Abstract
Aims. To improve the results of surgical treatment of patients with tumor diseases of the pancreatoduodenal zone.
Materials and methods. The cohort study included 94 patients with tumor diseases of the pancreatoduodenal zone who underwent pancreatoduodenal resection in 2014–2019. All patients belonged to the category of resectable and borderline resectable. Two groups of patients were formed. II (comparison group) — patients who received treatment in 2014–2017 (n=49). In this group of patients, the risk of developing postoperative pancreatic fistula was not calculated and the choice of the technique for the formation of pancreatoenteroanastomosis was carried out depending on the preferences of the operating surgeon. I (main group) — patients who were treated in 2018–2019 (n=45). In this group of patients, the choice of the technique for the formation of pancreatoenteroanastomosis was carried out in accordance with the developed algorithm, depending on the risk of postoperative pancreatic fistula development, and also, according to indications, a new method of reservoir terminolateral pancreatojejunostomy was used. A comparative analysis revealed the representativeness of the studied groups in terms of the main parameters (gender, age, comorbidity index, anesthetic risk, the presence of obstructive jaundice, tumor localization, stage of the disease).
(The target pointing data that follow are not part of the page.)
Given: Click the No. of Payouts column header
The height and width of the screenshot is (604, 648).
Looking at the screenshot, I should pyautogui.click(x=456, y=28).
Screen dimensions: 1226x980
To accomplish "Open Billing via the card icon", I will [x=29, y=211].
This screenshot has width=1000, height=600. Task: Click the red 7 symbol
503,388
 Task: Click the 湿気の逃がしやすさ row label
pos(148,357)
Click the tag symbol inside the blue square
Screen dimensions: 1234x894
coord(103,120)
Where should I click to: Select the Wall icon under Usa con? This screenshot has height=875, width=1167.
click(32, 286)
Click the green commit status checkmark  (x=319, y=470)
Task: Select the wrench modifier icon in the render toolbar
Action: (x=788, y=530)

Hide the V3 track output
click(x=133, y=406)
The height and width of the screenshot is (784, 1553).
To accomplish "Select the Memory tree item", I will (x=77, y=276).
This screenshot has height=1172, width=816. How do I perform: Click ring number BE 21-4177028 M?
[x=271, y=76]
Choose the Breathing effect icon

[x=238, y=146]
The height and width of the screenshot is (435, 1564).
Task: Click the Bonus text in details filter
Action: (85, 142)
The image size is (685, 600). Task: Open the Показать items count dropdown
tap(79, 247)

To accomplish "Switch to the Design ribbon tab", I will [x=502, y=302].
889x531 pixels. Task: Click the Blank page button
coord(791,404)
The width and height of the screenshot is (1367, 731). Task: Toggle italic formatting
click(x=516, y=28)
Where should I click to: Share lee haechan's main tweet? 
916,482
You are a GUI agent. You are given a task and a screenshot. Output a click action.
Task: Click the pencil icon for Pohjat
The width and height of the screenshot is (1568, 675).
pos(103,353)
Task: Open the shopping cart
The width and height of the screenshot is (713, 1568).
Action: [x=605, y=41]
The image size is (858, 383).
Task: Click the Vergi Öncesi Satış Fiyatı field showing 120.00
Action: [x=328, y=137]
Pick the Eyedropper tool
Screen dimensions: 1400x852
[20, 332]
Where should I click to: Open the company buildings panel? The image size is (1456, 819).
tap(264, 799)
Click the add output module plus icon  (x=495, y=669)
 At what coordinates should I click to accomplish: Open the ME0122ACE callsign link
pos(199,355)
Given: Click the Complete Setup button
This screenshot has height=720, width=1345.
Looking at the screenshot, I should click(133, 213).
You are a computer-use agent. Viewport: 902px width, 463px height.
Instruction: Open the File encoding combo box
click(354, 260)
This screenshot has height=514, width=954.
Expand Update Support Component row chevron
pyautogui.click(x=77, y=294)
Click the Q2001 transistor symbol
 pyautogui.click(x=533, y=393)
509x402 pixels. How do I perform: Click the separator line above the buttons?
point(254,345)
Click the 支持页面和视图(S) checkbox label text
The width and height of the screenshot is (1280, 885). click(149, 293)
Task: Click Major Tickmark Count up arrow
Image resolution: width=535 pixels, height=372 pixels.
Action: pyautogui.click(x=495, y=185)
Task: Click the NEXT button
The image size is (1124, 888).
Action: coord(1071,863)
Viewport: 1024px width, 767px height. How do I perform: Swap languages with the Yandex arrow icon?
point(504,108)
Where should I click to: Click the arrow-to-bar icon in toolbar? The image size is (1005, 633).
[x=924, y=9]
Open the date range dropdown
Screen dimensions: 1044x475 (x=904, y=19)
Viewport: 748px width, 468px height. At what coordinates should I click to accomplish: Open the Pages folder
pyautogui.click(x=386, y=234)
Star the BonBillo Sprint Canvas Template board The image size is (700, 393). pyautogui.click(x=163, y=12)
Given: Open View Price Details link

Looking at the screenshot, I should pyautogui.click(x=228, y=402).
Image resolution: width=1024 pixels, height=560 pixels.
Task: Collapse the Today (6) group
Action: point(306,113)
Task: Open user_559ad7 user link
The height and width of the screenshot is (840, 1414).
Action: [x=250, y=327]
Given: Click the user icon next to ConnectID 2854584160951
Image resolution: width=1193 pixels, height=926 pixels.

Results. The use of the developed algorithm led to a significant decrease in the incidence of postoperative complications from 73.4 to 37.8% (p<0.01), postoperative pancreatic fistulas from 28.6 to 6.6% (p<0.05), postoperative pancreatitis from 32.6 to 11.1% (p<0.05) and arrosive bleeding from the intervention area from 18.3 to 2.2% (p<0.05).
Conclusions. The use of a differentiated algorithm for choosing the formation method made it possible to improve the immediate results of surgical treatment of patients suffering from tumor diseases of the pancreatoduodenal zone.